The United States is seeing an explosion in autism diagnoses. One researcher says our reclassification of other diseases may be partly behind the trend.
It used to be that ten years ago, for every 156 eight-year-olds, one would have autism. In 2004, that figure had risen to 1 in 125. By 2006, 1 in 110 children had it, and according to data released this March by the Centers for Disease Control, 1 in every 88 kids in America had the disorder in 2008. And that's just the national average. In some select places, such as Utah and New Jersey, the rate approaches an alarming 1 in 47.
The CDC report paints a picture of a rapidly expanding autistic population. But it doesn't tell us why so many more children are being diagnosed with the developmental disorder now than before. One obvious possibility is that the rate of autism really is increasing -- whether through factors in our surroundings that we can control or thanks to genetic factors we can't.
But it could also be that the rise in autism diagnoses has nothing to do with the actual disease so much as the way we talk about it. As Dorothy Bishop, a professor in developmental psychology at Oxford, notes on her blog, what we're seeing may just be a matter of "diagnostic substitution."
"The basic idea," she writes, "is that children who would previously have received another diagnosis or no diagnosis are now being identified with autism spectrum disorder (ASD)."
That's in part because we're now coming to recategorize what might once have been called retardation, semantic-pragmatic disorder, or something else. Our improving classifications for the brain disease have, in other words, gotten articulate enough that we can place kids with decent accuracy on a wide-ranging autistic spectrum. Since the definitions are relatively flexible, the fact that there are degrees of the disorder might be one explanation for why so many children seem to have "it."
Bishop also hints that our threshold for diagnosis is falling -- that is, doctors may be making calls based on a minimum of evidence. There are two big tests for diagnosing autism: ADOS-G and ADI-R. These two exams sometimes produce competing conclusions. In a 2008 study, Bishop found that in a given pool of test subjects, only 21 percent had ADOS and ADI results that agreed with one another. Sixty-six percent had differing results between the two surveys. If you diagnose autism based on the positive results of one test and not both, then you'd be diagnosing the disorder roughly three times as often.
There's a material incentive that may be driving up autism cases, too, Bishop says. Since autism is a well-supported disease with lots of resources, some kids may be getting diagnosed with it even if they really have something else.
In a study conducted in 2010, Bishop examined a group of children with an unrelated condition known as trisomy.
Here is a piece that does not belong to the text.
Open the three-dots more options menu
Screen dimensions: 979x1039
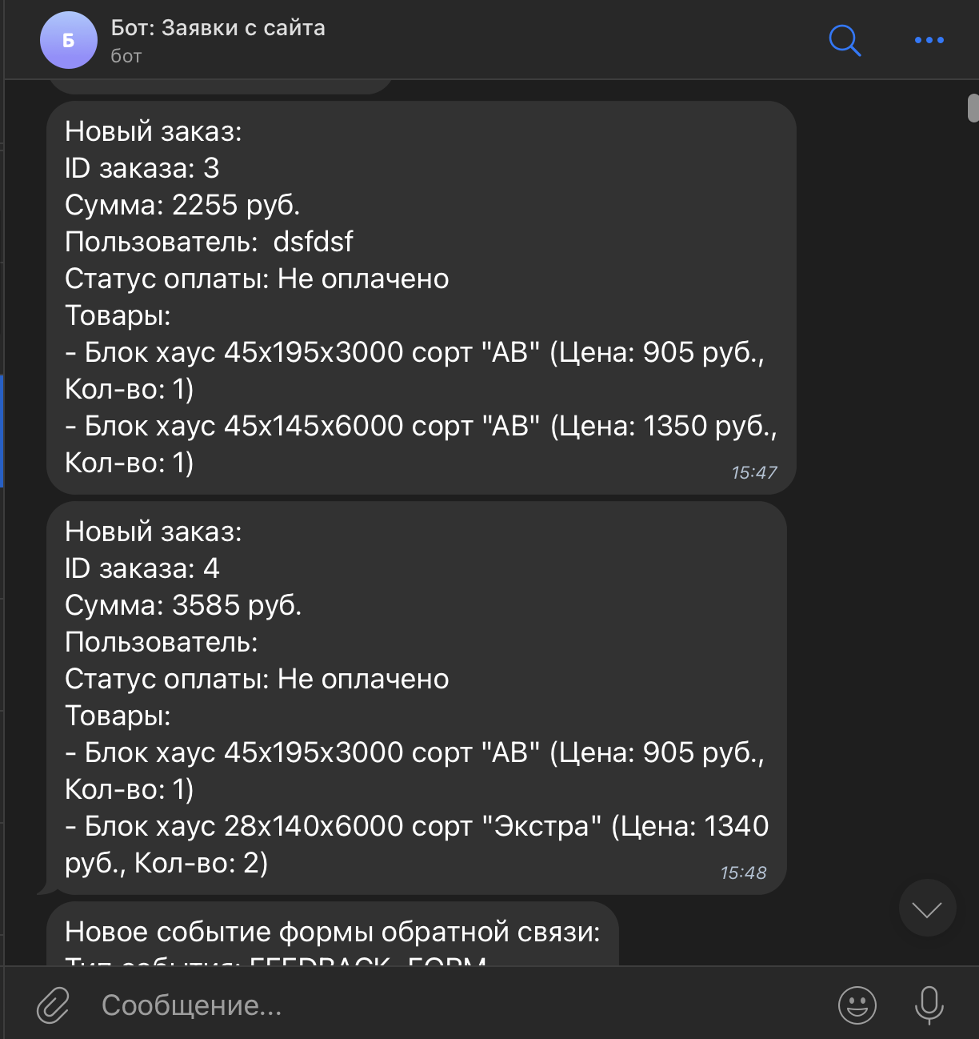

Although autism isn't mentioned anywhere in the literature on trisomy, Bishop noticed that a far greater share of trisomy patients were being diagnosed with ASD compared to the general population, leading the researchers to suspect diagnostic substitution. It's not an airtight case, but two other studies have managed to replicate Bishop's results since her paper was published.
It is becoming clear that changing diagnostic criteria, increased awareness of ASD, and strategic use of diagnosis to gain access to services, have had a massive effect on the numbers of children with ASD. When I started studies in this area, I thought diagnostic substitution had happened but I did not think it would be sufficient to explain the increase in numbers of ASD diagnoses. But now, on the basis of studies reviewed here, I think it could be the full story.
And it isn't just with autism that our prevalence perceptions may be skewed. Aaron Carroll of The Incidental Economist passes along this chart from the British Medical Journal showing that mortality rates from diseases like melanoma, prostate cancer, and breast cancer have stayed the same over time even as the number of diagnoses skyrocketed. If the data are right, what we often think of as "epidemics" may not be so serious, after all, but rather just a sign of our attitude toward these afflictions, for better or for worse.